**WORK TO BE COMPLETED:**
Set the data down exactly as it stands, and keep its pictures out.

**RECORDS SUPPLIED:**
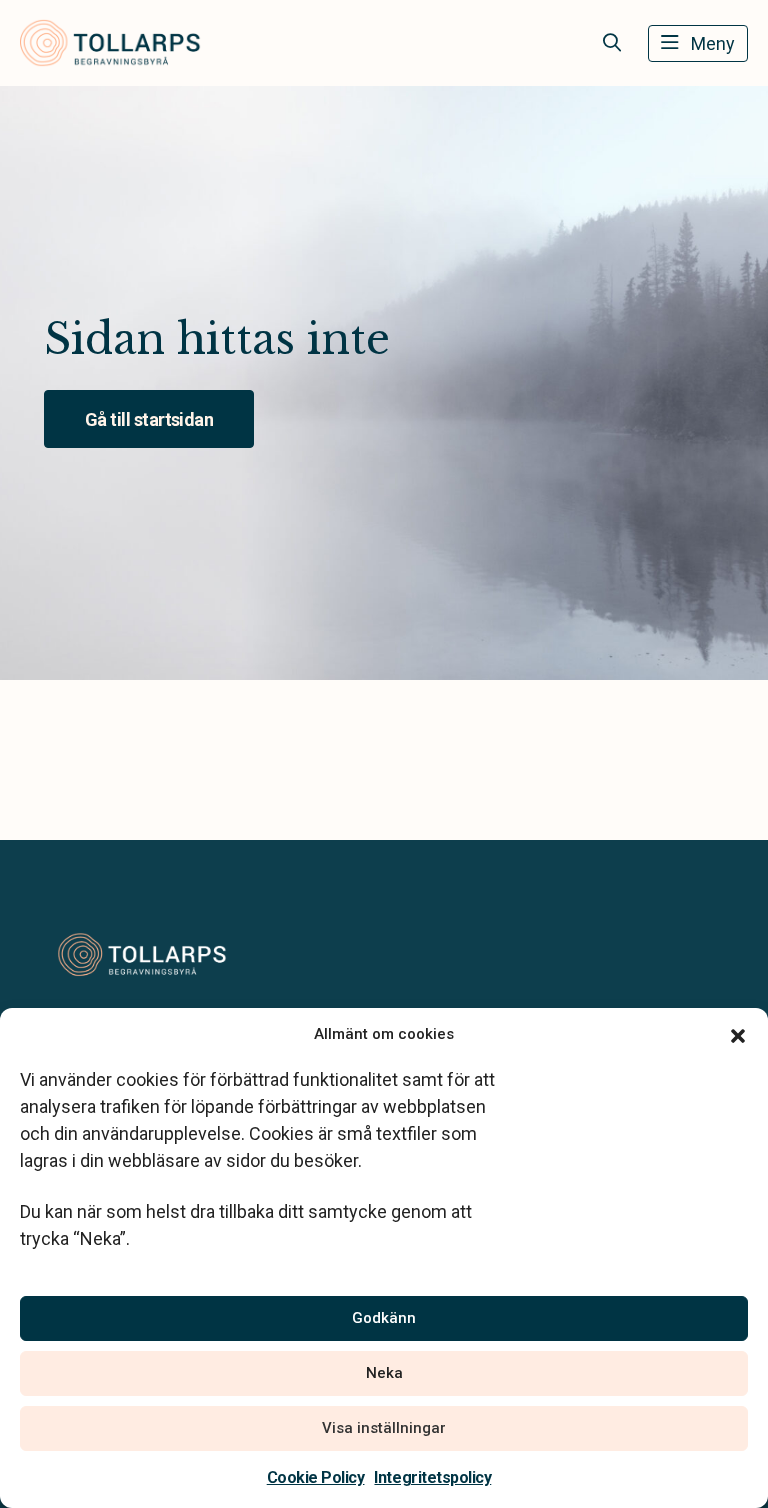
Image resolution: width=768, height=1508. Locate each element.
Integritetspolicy (432, 1477)
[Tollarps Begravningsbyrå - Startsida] (151, 955)
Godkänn (384, 1318)
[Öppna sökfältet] (612, 43)
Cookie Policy (316, 1477)
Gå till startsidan (149, 419)
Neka (384, 1373)
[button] (738, 1034)
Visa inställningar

**WRITTEN ANSWER:**
Image resolution: width=768, height=1508. Locate each element.
Integritetspolicy (432, 1477)
[Tollarps Begravningsbyrå - Startsida] (151, 955)
Godkänn (384, 1318)
[Öppna sökfältet] (612, 43)
Cookie Policy (316, 1477)
Gå till startsidan (149, 419)
Neka (384, 1373)
[button] (738, 1034)
Visa inställningar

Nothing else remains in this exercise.